売上の伸び以上に営業利益が大きく伸びる計画で、純利益も25.3%増の2,930億円を見込みます。牽引役はデータセンター関連需要の増加、生産高の増加、製品ミックスの改善(売れ筋が高採算の品目に寄る動き)です。
利益率がここから本当に上向くのかが、株価評価の分かれ目になります。下の表で主な数字を整理します。
| 項目 | 26年3月期(実績) | 27年3月期(予想) |
|---|---|---|
| 売上収益 | 1兆8,309億円 | 1兆9,600億円(+7.1%) |
| 営業利益 | 2,818億円(+0.8%) | 3,800億円(+34.8%) |
| 純利益 | 2,339億円 | 2,930億円(+25.3%) |
| データセンター関連売上 | 1,767億円 | 3,250億円(+83.9%) |
| 年間配当 | 65円 | 70円(予) |
<営業利益3,800億円計画|データセンター売上は83.9%増へ>
27年3月期は、データセンター向けが利益をけん引する計画です。AIサーバー向けMLCCの需要が供給能力の約2倍に達しているとされ、数量と単価の両面で伸びが見込まれるためです。
用途別では、コンピュータ向け売上が前期比44.5%増の4,486億円、データセンター関連は83.9%増の3,250億円となる見通しです。中島規巨社長は決算説明会で、最も成長している市場はAIサーバーを中心としたデータセンターだと述べ、需要は供給能力の約2倍にあると説明しました。

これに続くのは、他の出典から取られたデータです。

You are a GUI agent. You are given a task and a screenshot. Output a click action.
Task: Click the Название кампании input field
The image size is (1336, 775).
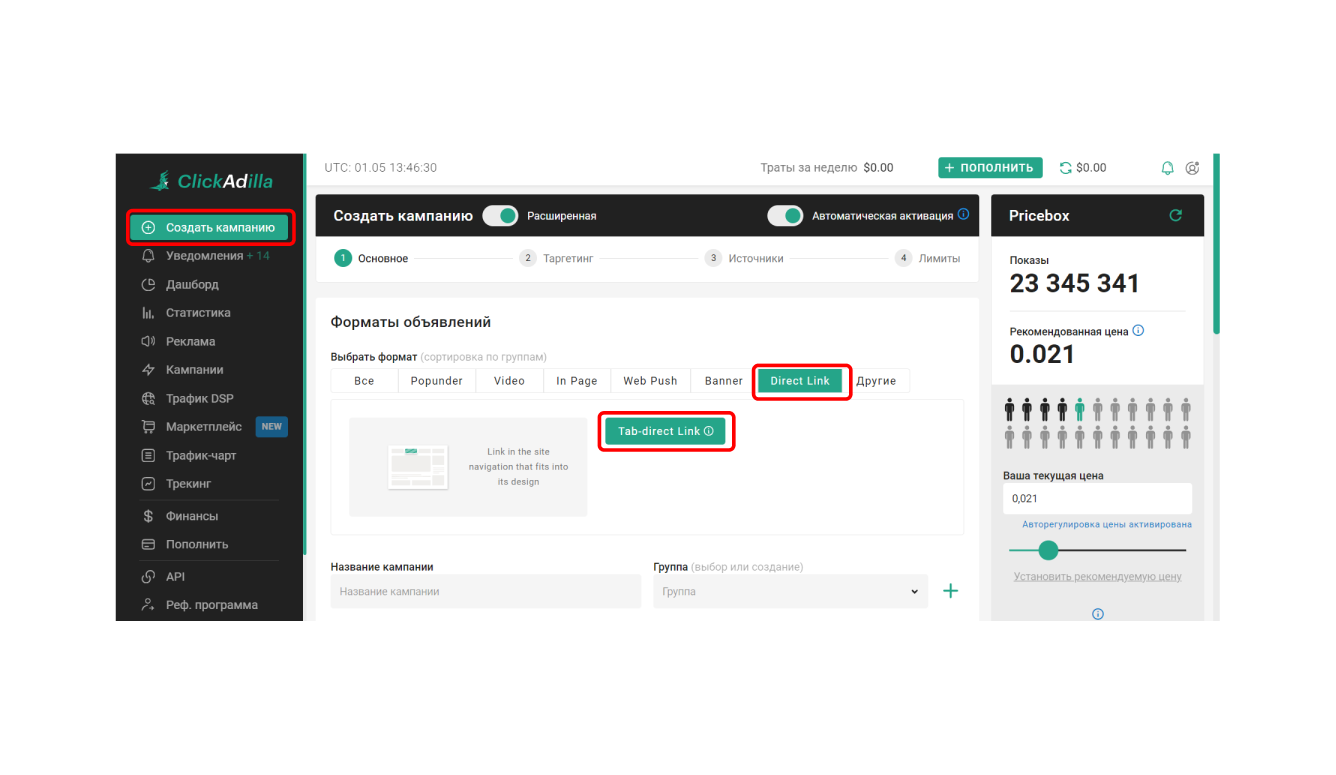(x=485, y=591)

MLCCの世界シェア約4割を握る同社に注文が集中し、需給の引き締まりが続いています。会社は配当を前期の65円から70円へ増やす予定で、最大1,500億円・7,500万株の自社株買いも発表しました。
<設備投資2,500億円|需要の持続性を会社が見込む>
村田製作所は、需要が一定期間続くと見込んで設備投資を増やしています。需要が一時的なら大型投資は見送るはずで、増額はそのまま会社の自信の表れだからです。
27年3月期の設備投資は従来計画から400億円積み増し、2,500億円を計画します。さらに今期と来期の2年間で合計800億円の追加投資を実施し、島根県の工場などでMLCCの生産能力を10〜15%引き上げる方針です。
サーバー向けコンデンサ需要に応えるための増産で、AIとデータセンター向けの本格的な需要増は2028年度により大きくなると見込んでいます。投資の中身を見ると、会社が需要の持続性に強い手応えを持っているとわかります。
<注目すべき3つの数字|DC売上・利益率・受注(BBレシオ1.24)>
今後の株価を見るうえで、投資家がおさえるべき数字は3つあります。この3つが計画どおりに動けば高い株価評価が保たれ、鈍れば説明が難しくなるためです。
1つ目はデータセンター関連売上が計画どおり伸びるか、2つ目はMLCCの平均販売単価が上がって営業利益率が本当に改善するか、3つ目は受注の強さです。
直近資料では、売上高に対する受注高の割合を示すBBレシオ(受注額を売上額で割った指標。1を超えると受注が売上を上回る状態)が1.24となり、データセンター関連の需要が高いと説明されています。次の決算でもこの3つが強いままなら、株価の支えになります。逆にどれかが鈍れば、約74倍のPERは維持しにくくなります。